Exercise directions.
An exact reproduction of all entries is required.

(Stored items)
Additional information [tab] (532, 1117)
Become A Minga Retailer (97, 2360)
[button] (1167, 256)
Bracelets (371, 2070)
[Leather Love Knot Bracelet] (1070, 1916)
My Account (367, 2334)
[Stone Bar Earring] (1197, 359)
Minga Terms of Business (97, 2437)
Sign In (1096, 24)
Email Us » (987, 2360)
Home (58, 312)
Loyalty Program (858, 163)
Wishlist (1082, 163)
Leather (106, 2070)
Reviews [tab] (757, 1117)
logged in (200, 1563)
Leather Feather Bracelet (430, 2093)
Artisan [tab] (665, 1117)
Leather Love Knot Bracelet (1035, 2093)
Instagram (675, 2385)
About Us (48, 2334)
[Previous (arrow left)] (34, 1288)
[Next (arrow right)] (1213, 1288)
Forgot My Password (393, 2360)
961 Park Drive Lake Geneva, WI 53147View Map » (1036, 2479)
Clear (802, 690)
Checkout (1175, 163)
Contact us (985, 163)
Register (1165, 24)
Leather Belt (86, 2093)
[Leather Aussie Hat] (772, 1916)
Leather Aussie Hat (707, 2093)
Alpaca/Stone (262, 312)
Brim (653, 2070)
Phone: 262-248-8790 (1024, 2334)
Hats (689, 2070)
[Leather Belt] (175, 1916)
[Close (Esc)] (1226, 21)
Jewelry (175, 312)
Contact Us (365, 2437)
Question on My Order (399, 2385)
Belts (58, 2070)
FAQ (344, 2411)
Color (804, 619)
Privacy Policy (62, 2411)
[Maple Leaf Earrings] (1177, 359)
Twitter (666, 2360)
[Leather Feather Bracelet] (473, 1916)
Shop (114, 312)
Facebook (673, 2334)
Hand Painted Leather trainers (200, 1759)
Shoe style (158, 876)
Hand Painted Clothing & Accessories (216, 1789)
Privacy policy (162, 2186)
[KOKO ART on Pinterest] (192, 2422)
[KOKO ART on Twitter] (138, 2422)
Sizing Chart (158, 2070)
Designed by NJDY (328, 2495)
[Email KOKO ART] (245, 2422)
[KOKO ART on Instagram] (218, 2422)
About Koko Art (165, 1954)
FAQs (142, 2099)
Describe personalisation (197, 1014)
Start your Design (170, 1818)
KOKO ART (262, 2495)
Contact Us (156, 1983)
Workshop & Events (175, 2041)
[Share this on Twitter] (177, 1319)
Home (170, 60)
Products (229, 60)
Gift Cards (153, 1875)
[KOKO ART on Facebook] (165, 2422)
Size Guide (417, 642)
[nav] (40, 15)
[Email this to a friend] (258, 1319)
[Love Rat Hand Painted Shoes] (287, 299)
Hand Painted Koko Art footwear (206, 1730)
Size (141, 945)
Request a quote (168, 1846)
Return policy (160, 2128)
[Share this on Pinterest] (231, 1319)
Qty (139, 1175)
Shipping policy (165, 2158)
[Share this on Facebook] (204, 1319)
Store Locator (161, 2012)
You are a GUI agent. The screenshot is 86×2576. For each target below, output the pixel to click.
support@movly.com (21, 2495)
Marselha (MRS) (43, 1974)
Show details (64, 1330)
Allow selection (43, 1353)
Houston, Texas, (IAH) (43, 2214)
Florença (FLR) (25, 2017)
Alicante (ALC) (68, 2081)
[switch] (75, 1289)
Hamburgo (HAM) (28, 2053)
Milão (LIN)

Expected answer.
Additional information [tab] (532, 1117)
Become A Minga Retailer (97, 2360)
[button] (1167, 256)
Bracelets (371, 2070)
[Leather Love Knot Bracelet] (1070, 1916)
My Account (367, 2334)
[Stone Bar Earring] (1197, 359)
Minga Terms of Business (97, 2437)
Sign In (1096, 24)
Email Us » (987, 2360)
Home (58, 312)
Loyalty Program (858, 163)
Wishlist (1082, 163)
Leather (106, 2070)
Reviews [tab] (757, 1117)
logged in (200, 1563)
Leather Feather Bracelet (430, 2093)
Artisan [tab] (665, 1117)
Leather Love Knot Bracelet (1035, 2093)
Instagram (675, 2385)
About Us (48, 2334)
[Previous (arrow left)] (34, 1288)
[Next (arrow right)] (1213, 1288)
Forgot My Password (393, 2360)
961 Park Drive Lake Geneva, WI 53147View Map » (1036, 2479)
Clear (802, 690)
Checkout (1175, 163)
Contact us (985, 163)
Register (1165, 24)
Leather Belt (86, 2093)
[Leather Aussie Hat] (772, 1916)
Leather Aussie Hat (707, 2093)
Alpaca/Stone (262, 312)
Brim (653, 2070)
Phone: 262-248-8790 (1024, 2334)
Hats (689, 2070)
[Leather Belt] (175, 1916)
[Close (Esc)] (1226, 21)
Jewelry (175, 312)
Contact Us (365, 2437)
Question on My Order (399, 2385)
Belts (58, 2070)
FAQ (344, 2411)
Color (804, 619)
Privacy Policy (62, 2411)
[Maple Leaf Earrings] (1177, 359)
Twitter (666, 2360)
[Leather Feather Bracelet] (473, 1916)
Shop (114, 312)
Facebook (673, 2334)
Hand Painted Leather trainers (200, 1759)
Shoe style (158, 876)
Hand Painted Clothing & Accessories (216, 1789)
Privacy policy (162, 2186)
[KOKO ART on Pinterest] (192, 2422)
[KOKO ART on Twitter] (138, 2422)
Sizing Chart (158, 2070)
Designed by NJDY (328, 2495)
[Email KOKO ART] (245, 2422)
[KOKO ART on Instagram] (218, 2422)
About Koko Art (165, 1954)
FAQs (142, 2099)
Describe personalisation (197, 1014)
Start your Design (170, 1818)
KOKO ART (262, 2495)
Contact Us (156, 1983)
Workshop & Events (175, 2041)
[Share this on Twitter] (177, 1319)
Home (170, 60)
Products (229, 60)
Gift Cards (153, 1875)
[KOKO ART on Facebook] (165, 2422)
Size Guide (417, 642)
[nav] (40, 15)
[Email this to a friend] (258, 1319)
[Love Rat Hand Painted Shoes] (287, 299)
Hand Painted Koko Art footwear (206, 1730)
Size (141, 945)
Request a quote (168, 1846)
Return policy (160, 2128)
[Share this on Pinterest] (231, 1319)
Qty (139, 1175)
Shipping policy (165, 2158)
[Share this on Facebook] (204, 1319)
Store Locator (161, 2012)
You are a GUI agent. The screenshot is 86×2576. For each target below, output the pixel to click.
support@movly.com (21, 2495)
Marselha (MRS) (43, 1974)
Show details (64, 1330)
Allow selection (43, 1353)
Houston, Texas, (IAH) (43, 2214)
Florença (FLR) (25, 2017)
Alicante (ALC) (68, 2081)
[switch] (75, 1289)
Hamburgo (HAM) (28, 2053)
Milão (LIN)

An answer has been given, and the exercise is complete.